Der Zauberbaum
- Author: Peter Sloterdijk
- Language: German
- Publisher: Suhrkamp Verlag
- Publication date: 1985
- Publication place: West Germany
- Pages: 322
- ISBN: 3518032216

= Der Zauberbaum =

1985 novel by Peter Sloterdijk

Der Zauberbaum (lit. 'The Magic Tree') is a 1985 novel by the German philosopher Peter Sloterdijk. It is about a young Austrian physician, Jan van Leyden, who becomes a disciple of the Marquis de Puységur.

Sloterdijk has said Der Zauberbaum is one of the most difficult books he has written, because it was his first novel and forced him to "conquer a freedom" he previously did not think was possible. Although it is a historical novel set in the 18th century, he describes it as a "translated autobiography" that closely follows his life from 1975 to 1985, which was a time characterised by self-discovery and included a trip to India where he lived for several months in a guru's community.

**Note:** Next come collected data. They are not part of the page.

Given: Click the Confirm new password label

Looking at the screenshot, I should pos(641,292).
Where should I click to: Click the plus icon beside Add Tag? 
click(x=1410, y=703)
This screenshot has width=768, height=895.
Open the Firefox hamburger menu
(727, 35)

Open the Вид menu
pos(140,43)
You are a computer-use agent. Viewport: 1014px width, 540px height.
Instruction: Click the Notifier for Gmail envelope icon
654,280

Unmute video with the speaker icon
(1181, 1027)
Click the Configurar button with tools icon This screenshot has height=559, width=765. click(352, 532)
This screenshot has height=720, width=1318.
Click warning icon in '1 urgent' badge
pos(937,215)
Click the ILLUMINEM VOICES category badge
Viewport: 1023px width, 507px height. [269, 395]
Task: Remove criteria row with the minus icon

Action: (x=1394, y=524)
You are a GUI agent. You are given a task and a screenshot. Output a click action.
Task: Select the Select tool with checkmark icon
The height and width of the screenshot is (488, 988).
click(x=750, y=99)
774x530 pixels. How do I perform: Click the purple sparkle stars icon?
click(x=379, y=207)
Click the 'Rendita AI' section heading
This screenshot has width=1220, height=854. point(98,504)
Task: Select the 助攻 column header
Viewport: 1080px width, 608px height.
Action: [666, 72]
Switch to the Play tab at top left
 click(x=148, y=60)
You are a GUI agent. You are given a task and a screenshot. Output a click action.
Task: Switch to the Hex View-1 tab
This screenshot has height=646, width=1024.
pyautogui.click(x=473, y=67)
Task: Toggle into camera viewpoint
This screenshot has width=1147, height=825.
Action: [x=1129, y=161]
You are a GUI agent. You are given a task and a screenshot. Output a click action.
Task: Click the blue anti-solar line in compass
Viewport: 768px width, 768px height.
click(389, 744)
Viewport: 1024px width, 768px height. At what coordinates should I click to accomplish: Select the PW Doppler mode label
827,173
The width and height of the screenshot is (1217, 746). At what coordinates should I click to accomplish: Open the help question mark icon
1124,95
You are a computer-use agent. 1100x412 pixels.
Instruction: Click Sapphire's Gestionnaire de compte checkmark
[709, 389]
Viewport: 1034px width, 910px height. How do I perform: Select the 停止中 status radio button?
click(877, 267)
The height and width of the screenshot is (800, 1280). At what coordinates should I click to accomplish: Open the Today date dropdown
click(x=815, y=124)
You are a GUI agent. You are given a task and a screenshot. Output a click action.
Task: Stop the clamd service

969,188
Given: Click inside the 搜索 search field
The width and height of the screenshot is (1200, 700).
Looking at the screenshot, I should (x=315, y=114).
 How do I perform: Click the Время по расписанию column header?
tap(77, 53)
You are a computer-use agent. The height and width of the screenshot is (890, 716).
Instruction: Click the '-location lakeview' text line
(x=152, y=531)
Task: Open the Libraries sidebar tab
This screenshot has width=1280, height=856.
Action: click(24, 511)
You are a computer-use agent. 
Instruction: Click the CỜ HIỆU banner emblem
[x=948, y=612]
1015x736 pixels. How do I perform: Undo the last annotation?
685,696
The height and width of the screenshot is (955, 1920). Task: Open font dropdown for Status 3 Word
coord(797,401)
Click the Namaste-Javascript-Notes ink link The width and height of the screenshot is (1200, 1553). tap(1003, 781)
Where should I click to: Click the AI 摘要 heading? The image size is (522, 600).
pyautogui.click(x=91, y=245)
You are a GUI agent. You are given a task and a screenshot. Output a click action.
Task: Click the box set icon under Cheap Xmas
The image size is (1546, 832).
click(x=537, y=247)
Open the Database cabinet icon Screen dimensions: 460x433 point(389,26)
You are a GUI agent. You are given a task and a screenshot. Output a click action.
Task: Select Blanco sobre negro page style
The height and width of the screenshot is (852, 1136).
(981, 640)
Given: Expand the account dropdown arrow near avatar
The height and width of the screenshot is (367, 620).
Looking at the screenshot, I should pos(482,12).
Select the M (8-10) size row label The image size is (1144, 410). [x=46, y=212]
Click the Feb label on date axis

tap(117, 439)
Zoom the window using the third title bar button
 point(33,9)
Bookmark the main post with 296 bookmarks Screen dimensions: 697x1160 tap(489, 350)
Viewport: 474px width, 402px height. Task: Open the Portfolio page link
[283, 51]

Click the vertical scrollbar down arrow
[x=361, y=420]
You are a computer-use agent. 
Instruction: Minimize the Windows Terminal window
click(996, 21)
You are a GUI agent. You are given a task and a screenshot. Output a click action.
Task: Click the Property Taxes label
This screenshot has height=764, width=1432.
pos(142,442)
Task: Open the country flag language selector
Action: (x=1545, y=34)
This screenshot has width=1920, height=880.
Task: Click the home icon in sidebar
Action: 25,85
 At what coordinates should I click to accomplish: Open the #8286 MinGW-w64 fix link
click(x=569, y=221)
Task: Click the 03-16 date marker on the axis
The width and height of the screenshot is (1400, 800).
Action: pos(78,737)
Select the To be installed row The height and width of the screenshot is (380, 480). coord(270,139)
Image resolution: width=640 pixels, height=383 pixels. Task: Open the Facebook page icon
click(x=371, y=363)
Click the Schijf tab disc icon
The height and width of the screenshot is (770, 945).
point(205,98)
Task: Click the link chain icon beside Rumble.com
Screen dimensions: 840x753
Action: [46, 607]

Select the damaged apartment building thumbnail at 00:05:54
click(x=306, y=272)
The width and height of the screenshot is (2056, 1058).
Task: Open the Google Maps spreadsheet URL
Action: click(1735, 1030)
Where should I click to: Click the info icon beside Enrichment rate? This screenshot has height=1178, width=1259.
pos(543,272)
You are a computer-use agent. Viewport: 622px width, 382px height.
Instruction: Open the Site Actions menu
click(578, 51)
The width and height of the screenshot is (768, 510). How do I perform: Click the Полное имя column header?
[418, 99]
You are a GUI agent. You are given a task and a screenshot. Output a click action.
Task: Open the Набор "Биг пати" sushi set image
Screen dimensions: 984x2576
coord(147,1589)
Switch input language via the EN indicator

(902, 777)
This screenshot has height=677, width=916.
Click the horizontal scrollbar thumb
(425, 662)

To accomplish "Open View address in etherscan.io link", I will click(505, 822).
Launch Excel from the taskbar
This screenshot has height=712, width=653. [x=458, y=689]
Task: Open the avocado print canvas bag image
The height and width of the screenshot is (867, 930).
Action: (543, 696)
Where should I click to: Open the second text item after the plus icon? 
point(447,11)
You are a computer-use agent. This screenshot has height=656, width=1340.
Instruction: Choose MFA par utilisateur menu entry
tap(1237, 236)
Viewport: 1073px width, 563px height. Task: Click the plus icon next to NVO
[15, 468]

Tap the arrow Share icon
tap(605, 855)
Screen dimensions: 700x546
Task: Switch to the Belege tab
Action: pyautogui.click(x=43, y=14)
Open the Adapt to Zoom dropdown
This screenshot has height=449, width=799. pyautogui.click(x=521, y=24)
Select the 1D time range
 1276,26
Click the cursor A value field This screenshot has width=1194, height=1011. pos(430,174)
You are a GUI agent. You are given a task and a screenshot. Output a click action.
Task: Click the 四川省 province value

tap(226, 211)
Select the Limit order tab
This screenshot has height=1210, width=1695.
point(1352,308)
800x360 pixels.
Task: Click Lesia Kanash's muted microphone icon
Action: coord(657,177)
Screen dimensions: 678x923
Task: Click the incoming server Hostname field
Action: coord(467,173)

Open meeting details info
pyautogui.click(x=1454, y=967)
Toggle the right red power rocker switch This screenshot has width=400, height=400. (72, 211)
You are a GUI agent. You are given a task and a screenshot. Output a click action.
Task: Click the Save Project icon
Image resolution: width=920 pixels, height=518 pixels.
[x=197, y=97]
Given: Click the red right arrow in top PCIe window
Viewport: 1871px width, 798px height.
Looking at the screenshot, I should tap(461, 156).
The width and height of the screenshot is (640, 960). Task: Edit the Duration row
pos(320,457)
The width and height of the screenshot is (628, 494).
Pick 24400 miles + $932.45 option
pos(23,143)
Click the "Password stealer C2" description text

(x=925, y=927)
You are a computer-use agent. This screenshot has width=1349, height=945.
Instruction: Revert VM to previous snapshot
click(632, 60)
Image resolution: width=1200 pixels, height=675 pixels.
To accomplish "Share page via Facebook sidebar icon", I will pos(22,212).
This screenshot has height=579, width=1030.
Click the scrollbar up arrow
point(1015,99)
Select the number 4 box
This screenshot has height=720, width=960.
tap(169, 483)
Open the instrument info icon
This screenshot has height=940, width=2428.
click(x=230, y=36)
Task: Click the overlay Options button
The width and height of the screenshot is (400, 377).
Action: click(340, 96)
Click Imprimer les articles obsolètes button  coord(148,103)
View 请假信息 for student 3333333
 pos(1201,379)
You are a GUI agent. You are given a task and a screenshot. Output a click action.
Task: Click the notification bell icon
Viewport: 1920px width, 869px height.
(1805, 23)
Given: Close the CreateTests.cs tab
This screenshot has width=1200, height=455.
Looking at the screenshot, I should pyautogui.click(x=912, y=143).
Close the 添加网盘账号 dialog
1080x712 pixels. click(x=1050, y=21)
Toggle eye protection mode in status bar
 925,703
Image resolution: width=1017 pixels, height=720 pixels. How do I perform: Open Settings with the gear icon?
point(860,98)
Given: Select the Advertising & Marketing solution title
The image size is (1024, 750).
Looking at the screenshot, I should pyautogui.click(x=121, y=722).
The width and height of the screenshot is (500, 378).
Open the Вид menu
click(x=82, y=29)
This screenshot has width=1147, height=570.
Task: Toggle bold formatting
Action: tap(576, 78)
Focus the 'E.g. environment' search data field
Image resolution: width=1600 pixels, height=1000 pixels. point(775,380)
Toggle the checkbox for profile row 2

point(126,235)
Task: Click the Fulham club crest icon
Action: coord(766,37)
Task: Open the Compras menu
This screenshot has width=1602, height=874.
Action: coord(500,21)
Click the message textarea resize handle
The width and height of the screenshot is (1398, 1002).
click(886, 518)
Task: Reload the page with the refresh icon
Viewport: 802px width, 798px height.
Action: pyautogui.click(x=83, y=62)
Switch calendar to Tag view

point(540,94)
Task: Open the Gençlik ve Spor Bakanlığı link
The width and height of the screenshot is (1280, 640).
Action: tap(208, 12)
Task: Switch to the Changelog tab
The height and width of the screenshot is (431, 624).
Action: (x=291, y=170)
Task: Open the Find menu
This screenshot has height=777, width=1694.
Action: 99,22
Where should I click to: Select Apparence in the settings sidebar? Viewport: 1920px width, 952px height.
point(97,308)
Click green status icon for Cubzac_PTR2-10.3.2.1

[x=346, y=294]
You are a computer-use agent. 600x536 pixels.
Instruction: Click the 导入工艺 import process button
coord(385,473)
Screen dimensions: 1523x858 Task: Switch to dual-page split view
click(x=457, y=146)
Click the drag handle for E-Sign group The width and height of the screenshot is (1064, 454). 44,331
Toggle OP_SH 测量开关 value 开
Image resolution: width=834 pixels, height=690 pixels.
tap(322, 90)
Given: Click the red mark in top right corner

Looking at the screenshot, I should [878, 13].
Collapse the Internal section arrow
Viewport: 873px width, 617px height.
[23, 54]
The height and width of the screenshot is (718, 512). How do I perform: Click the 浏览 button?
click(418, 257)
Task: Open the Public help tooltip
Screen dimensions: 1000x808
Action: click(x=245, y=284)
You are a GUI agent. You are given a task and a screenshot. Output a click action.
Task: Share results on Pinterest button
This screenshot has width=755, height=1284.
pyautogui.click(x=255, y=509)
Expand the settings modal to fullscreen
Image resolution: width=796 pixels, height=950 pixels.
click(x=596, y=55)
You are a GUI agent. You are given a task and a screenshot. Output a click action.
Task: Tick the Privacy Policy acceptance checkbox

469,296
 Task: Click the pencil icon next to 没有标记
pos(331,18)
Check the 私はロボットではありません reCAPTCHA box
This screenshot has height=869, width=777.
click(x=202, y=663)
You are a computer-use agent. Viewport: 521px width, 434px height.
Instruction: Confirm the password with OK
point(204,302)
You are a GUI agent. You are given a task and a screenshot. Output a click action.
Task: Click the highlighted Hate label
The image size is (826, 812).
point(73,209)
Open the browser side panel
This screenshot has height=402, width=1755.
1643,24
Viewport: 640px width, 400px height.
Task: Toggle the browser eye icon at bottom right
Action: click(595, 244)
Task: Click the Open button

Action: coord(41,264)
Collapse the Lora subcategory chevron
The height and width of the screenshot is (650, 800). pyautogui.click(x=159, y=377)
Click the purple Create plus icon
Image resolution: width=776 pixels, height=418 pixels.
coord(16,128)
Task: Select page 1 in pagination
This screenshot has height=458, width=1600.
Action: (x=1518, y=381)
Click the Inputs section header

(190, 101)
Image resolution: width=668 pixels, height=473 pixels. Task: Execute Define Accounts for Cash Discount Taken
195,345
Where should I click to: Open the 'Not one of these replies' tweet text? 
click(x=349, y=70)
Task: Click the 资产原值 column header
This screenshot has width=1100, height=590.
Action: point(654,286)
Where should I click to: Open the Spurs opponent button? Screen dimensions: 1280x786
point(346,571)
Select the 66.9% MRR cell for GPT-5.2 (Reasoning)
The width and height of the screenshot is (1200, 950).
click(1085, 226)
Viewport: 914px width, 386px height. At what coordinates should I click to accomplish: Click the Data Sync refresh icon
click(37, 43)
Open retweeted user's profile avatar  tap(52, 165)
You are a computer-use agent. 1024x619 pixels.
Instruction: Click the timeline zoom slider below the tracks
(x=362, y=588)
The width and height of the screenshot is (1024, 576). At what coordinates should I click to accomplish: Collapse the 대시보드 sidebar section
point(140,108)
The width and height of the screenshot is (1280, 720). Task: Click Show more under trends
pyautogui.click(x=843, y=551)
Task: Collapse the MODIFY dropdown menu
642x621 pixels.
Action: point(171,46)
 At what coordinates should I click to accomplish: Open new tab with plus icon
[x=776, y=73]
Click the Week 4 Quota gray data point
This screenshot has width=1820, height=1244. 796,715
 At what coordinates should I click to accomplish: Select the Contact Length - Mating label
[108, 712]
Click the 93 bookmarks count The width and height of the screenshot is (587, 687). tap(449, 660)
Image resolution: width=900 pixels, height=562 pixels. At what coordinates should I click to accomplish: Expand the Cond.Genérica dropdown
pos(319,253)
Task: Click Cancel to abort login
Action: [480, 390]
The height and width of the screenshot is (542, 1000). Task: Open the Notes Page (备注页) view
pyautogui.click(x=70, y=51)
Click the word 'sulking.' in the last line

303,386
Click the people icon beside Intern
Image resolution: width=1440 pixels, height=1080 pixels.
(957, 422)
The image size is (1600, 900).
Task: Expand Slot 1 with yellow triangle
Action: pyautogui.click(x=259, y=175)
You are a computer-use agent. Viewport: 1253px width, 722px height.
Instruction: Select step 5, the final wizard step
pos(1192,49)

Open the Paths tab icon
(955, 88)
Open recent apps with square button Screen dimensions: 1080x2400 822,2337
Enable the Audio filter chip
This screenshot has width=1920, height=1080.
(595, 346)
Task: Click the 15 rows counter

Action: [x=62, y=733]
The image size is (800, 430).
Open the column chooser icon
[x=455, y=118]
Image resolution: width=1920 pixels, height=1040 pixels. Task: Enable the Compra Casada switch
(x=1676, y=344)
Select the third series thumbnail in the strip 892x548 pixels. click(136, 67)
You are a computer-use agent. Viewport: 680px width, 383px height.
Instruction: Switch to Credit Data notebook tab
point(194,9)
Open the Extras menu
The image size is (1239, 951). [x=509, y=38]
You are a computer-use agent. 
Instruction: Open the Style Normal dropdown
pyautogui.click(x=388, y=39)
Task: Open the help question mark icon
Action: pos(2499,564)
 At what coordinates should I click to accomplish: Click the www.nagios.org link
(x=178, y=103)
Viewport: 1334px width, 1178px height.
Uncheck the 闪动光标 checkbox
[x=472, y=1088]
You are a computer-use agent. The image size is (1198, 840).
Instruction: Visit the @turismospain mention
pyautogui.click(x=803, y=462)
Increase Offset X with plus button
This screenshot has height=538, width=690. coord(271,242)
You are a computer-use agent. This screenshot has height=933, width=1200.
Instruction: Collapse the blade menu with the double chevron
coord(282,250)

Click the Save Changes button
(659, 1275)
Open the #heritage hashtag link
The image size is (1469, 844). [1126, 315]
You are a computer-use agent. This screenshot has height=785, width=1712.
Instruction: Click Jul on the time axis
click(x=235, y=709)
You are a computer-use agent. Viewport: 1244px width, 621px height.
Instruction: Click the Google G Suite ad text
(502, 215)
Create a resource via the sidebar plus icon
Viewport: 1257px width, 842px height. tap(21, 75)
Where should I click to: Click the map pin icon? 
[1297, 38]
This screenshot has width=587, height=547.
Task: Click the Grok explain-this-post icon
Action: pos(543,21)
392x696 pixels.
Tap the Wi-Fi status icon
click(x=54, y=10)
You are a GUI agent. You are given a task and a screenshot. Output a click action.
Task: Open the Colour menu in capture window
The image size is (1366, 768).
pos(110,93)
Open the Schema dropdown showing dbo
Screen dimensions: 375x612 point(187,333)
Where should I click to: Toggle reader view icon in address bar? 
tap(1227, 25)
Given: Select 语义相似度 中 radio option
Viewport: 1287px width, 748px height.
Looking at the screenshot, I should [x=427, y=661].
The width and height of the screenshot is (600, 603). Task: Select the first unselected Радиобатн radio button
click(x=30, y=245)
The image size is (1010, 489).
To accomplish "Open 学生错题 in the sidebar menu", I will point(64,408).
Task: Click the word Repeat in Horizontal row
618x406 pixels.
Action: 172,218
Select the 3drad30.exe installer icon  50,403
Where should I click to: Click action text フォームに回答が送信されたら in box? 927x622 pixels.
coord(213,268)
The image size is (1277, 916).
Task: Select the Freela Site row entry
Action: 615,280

The book was published in the wake of Sloterdijk's breakthrough as a public intellectual with the 1983 book Critique of Cynical Reason, to which it ties in thematically. Der Zauberbaum is critical of psychoanalysis and its reliance on a Cartesian view of science and the subject. The scholar Till R. Kuhnle describes it as a Bildungsroman which expresses positions that approach Lebensphilosophie.